> [INSTRUCTION] Please revise the rows from the line with "Screen dimensions: 656x364" up to and including the line with "tap(1050, 35)", changing "GUI agent" to "screen agent" and leaving everything else the same.

> [DATASET RECORDS]
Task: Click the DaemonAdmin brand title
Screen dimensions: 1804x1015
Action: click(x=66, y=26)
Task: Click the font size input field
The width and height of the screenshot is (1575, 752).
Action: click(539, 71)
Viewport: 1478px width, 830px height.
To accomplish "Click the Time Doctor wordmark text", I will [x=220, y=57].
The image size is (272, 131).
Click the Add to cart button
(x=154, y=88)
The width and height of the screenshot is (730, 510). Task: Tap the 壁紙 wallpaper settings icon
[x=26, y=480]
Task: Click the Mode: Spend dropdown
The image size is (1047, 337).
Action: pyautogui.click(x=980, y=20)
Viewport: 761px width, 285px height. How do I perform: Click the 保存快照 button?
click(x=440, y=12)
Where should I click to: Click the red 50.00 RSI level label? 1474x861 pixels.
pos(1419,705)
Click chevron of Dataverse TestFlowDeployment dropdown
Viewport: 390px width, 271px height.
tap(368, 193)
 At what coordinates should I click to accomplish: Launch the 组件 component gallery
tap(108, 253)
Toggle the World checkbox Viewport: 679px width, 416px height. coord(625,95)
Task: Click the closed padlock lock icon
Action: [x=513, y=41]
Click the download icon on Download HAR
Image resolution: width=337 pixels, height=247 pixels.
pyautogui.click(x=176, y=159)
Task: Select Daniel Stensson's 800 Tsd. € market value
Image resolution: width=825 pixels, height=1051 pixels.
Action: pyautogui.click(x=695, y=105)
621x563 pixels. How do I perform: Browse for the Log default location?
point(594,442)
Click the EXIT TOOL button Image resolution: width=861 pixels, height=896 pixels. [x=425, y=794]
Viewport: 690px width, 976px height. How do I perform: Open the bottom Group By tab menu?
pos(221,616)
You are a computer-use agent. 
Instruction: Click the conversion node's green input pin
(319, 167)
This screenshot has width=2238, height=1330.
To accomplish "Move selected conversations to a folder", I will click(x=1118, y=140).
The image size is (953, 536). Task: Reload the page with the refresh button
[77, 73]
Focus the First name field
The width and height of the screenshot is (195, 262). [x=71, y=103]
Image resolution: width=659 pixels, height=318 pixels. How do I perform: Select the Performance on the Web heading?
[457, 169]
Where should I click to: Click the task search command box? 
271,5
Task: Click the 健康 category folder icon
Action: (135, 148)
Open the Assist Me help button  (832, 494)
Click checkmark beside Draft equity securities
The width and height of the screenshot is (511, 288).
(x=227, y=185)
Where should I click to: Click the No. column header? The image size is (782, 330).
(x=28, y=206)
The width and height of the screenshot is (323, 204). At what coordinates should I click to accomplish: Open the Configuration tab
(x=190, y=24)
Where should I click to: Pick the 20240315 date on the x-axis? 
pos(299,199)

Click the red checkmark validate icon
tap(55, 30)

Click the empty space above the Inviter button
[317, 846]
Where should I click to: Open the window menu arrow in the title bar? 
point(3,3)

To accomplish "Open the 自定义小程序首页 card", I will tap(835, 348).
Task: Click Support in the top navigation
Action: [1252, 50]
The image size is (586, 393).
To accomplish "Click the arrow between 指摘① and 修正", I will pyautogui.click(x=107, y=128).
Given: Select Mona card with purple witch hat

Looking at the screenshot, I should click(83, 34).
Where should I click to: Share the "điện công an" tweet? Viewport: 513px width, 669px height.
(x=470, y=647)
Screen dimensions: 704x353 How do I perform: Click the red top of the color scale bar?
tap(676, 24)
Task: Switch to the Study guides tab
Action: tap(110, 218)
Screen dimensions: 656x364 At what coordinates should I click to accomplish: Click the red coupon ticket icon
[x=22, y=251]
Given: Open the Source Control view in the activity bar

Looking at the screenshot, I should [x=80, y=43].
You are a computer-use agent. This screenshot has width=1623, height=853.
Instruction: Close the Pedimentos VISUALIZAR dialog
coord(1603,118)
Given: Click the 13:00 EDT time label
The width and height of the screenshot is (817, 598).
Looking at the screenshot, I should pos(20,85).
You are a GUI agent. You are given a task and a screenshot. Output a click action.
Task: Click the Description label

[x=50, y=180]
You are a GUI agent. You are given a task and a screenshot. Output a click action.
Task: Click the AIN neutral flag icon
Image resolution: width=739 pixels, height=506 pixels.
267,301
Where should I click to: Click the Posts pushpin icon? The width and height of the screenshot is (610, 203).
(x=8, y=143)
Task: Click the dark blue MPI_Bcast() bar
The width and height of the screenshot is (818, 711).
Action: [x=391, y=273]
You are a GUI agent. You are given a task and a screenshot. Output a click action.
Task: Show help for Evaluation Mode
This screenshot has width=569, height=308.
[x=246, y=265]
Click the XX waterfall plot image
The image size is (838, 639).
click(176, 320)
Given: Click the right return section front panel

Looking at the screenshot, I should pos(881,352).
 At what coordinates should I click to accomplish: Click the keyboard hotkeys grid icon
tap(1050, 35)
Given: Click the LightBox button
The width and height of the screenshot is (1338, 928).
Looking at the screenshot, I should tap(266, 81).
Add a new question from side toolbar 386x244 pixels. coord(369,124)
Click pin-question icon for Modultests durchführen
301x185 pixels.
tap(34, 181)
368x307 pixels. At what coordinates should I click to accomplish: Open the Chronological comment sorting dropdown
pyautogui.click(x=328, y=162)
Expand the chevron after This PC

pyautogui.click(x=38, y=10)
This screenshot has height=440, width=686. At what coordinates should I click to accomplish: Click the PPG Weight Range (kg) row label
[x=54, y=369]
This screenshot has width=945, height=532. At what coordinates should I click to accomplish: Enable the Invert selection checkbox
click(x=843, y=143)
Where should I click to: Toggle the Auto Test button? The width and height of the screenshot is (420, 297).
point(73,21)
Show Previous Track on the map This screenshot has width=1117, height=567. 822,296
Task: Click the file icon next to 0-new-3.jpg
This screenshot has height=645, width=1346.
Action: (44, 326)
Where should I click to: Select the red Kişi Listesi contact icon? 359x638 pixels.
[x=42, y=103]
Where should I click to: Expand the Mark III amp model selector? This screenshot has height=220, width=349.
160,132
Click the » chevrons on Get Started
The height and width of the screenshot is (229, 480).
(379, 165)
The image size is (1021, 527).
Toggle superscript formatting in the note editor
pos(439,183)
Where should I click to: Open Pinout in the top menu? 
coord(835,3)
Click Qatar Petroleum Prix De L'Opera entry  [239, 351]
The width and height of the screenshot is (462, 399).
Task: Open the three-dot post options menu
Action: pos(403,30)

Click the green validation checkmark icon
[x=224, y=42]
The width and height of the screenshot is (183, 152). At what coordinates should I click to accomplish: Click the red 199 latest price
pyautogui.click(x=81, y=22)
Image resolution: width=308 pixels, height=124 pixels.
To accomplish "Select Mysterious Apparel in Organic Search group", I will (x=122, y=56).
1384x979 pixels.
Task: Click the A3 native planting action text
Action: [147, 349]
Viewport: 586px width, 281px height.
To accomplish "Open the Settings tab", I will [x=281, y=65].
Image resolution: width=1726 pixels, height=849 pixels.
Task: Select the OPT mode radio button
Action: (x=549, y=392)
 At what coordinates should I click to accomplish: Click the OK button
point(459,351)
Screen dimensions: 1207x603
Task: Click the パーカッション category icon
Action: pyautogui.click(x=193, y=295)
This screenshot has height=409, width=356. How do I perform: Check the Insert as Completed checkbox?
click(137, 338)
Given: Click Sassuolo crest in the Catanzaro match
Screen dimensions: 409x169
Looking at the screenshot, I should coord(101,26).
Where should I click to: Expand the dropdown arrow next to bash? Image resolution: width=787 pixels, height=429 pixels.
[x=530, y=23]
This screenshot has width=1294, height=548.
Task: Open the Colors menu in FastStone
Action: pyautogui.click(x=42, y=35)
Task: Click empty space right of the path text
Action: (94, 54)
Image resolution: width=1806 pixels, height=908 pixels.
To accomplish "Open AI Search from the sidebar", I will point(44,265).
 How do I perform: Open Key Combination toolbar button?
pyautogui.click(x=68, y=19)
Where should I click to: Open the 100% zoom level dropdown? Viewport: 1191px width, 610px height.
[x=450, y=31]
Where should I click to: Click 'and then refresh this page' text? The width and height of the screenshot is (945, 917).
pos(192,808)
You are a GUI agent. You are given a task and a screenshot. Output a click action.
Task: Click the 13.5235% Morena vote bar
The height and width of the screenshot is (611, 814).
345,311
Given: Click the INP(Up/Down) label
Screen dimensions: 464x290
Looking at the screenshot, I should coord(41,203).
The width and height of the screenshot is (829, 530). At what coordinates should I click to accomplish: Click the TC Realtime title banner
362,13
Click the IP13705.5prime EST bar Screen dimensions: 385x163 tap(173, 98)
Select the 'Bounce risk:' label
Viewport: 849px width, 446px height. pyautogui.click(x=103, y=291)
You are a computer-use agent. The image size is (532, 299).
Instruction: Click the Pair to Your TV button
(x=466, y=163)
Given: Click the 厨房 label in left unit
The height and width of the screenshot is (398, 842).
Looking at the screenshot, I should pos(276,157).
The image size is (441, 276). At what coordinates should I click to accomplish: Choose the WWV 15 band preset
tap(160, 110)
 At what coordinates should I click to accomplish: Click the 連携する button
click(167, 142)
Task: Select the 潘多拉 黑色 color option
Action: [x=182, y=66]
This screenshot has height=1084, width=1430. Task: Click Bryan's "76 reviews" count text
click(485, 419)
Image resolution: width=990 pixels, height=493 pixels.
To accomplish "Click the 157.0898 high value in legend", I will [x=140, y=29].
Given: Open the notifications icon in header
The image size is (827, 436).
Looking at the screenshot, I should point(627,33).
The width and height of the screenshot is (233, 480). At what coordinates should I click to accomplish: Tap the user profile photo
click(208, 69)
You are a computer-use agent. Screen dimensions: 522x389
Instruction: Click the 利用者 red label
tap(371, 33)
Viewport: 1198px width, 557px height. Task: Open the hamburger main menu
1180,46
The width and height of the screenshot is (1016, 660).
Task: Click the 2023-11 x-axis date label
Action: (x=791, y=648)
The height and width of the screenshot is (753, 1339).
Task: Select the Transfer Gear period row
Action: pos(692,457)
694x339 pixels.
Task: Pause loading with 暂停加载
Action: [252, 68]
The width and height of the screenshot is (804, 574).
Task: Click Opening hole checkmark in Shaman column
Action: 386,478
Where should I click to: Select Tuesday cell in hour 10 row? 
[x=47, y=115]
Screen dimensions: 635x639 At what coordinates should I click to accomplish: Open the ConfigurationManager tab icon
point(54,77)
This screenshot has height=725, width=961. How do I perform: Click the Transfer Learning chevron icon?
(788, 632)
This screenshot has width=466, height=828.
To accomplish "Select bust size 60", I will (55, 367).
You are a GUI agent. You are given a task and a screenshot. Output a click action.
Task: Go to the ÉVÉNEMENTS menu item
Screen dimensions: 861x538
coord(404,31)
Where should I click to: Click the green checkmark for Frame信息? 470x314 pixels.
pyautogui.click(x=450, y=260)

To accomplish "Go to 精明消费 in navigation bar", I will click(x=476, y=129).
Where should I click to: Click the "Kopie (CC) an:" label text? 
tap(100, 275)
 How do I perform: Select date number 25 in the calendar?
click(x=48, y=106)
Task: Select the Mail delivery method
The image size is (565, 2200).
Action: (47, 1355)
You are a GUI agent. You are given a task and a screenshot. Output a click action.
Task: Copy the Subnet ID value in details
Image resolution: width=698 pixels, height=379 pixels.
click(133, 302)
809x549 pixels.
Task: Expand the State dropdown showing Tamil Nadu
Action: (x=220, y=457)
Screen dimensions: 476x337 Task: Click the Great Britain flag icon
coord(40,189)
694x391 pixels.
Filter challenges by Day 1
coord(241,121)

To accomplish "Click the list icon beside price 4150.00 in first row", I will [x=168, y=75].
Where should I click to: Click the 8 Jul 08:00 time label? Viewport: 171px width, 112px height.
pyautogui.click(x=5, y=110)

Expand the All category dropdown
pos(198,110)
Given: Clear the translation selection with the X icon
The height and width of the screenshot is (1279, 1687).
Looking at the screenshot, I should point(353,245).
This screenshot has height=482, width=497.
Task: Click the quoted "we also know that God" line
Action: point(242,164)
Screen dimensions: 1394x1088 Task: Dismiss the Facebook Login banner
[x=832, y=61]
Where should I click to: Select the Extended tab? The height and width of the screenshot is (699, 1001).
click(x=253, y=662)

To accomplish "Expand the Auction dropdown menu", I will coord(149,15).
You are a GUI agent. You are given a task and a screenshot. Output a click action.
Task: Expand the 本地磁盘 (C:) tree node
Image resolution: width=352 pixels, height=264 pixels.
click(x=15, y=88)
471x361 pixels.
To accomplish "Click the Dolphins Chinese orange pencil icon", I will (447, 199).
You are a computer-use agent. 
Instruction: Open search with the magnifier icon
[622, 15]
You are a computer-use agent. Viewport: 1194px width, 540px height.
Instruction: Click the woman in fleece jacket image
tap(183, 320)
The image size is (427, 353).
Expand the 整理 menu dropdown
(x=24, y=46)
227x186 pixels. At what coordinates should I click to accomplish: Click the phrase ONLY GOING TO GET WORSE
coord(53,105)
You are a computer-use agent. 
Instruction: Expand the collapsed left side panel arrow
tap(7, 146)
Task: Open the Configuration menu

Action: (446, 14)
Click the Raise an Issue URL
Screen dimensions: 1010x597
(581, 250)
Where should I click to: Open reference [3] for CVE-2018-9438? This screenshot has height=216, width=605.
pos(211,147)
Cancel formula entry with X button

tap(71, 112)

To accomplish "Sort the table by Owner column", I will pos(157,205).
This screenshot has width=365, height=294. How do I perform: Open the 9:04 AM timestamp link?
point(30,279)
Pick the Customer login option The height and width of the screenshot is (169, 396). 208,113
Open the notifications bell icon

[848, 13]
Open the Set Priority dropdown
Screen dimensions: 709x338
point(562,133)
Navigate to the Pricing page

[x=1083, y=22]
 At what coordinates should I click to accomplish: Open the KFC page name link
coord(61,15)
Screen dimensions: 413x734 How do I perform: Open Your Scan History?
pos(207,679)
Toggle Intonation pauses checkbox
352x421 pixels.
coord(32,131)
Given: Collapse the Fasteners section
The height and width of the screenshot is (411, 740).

> [REPLY TO THE EXERCISE]
Screen dimensions: 656x364 At what coordinates should I click to accomplish: Click the red coupon ticket icon
[x=22, y=251]
Given: Open the Source Control view in the activity bar

Looking at the screenshot, I should [x=80, y=43].
You are a computer-use agent. This screenshot has width=1623, height=853.
Instruction: Close the Pedimentos VISUALIZAR dialog
coord(1603,118)
Given: Click the 13:00 EDT time label
The width and height of the screenshot is (817, 598).
Looking at the screenshot, I should pos(20,85).
You are a screen agent. You are given a task and a screenshot. Output a click action.
Task: Click the Description label

[x=50, y=180]
You are a screen agent. You are given a task and a screenshot. Output a click action.
Task: Click the AIN neutral flag icon
Image resolution: width=739 pixels, height=506 pixels.
267,301
Where should I click to: Click the Posts pushpin icon? The width and height of the screenshot is (610, 203).
(x=8, y=143)
Task: Click the dark blue MPI_Bcast() bar
The width and height of the screenshot is (818, 711).
Action: [x=391, y=273]
You are a screen agent. You are given a task and a screenshot. Output a click action.
Task: Show help for Evaluation Mode
This screenshot has width=569, height=308.
[x=246, y=265]
Click the XX waterfall plot image
The image size is (838, 639).
click(176, 320)
Given: Click the right return section front panel

Looking at the screenshot, I should pos(881,352).
 At what coordinates should I click to accomplish: Click the keyboard hotkeys grid icon
tap(1050, 35)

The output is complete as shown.